Angry parents complained, and the real police stepped in. They arrested two puppeteers, who could now face as many as seven years in prison on charges of glorifying terrorism and promoting hatred.
Paradoxically, the puppeteers say in their defense, the police proved their point: that Spain’s antiterrorism laws are being misapplied, used for witch hunts.
Far from an isolated episode, the arrests on Feb. 5 are part of a lengthening string of prosecutions, including two against a rap musician and a poet, that have fueled a debate over whether freedom of protest and speech are under threat in Spain and elsewhere in Europe because of fears of terrorism.
Some European countries, with painful historical chapters of fascism and leftist extremism, have long placed stricter limits on political and hate speech than has the United States. For instance, denying the Holocaust can be prosecuted in Germany as well as France.
But some civic associations and legal experts are growing increasingly alarmed at the broad ways such laws are being adapted as the specter of Islamic extremism becomes Europe’s new preoccupation.
Once such prohibitions become law, even if in response to real security concerns, there is no telling how the statutes could be applied in the future, they say.
The Spanish puppeteers are a case in point. They are being prosecuted under a law on the books in Spain for more than a decade and originally aimed at ETA. Responsible for the deaths of more than 800 Spaniards, the Basque separatist group declared a unilateral cease-fire in 2011.
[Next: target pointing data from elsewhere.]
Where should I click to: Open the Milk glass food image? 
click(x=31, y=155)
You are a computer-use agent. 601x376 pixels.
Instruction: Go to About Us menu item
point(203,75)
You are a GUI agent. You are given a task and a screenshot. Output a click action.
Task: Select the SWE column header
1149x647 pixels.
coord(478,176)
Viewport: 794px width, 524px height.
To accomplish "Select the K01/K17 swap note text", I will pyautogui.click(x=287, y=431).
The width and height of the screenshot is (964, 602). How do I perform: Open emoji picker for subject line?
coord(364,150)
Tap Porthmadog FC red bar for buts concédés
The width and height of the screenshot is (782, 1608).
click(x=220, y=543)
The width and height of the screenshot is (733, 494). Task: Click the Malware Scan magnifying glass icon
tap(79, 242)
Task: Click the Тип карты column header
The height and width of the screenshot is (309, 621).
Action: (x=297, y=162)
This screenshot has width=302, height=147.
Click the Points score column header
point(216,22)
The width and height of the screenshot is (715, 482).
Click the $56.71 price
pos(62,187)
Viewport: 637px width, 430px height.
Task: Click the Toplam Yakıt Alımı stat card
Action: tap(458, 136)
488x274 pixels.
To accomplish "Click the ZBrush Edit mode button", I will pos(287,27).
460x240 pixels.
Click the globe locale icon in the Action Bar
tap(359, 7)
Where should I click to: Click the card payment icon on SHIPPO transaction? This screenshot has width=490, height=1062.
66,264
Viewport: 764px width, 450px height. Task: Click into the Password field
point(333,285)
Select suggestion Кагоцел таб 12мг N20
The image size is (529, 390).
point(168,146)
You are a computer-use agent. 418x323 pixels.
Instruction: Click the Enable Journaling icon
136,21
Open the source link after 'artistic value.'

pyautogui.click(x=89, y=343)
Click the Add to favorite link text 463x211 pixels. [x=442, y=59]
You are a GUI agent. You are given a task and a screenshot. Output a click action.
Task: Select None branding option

Last year, however, the conservative government of Prime Minister Mariano Rajoy overhauled and strengthened the law, aiming this time at Islamic terrorism. Among other things, the changes raised the maximum prison sentence for first-time offenders to three years from two to virtually guarantee jail time.
Those steps coincided with the Rajoy government’s introduction of what has become known as a “gag law,” harshly penalizing unauthorized public demonstrations, which has drawn strong criticism at home and abroad.
“This is the latest very serious attack on freedom of expression,” said Joaquim Bosch, a spokesman for Judges for Democracy, an association of about 600 judges that focuses on human rights. “During the Franco dictatorship, troublesome artists went to prison, but not in democratic Spain.”
Even at the height of ETA’s violent campaign, Mr. Bosch noted, the law forbidding the glorification of terrorism was used “about two or three times a year.”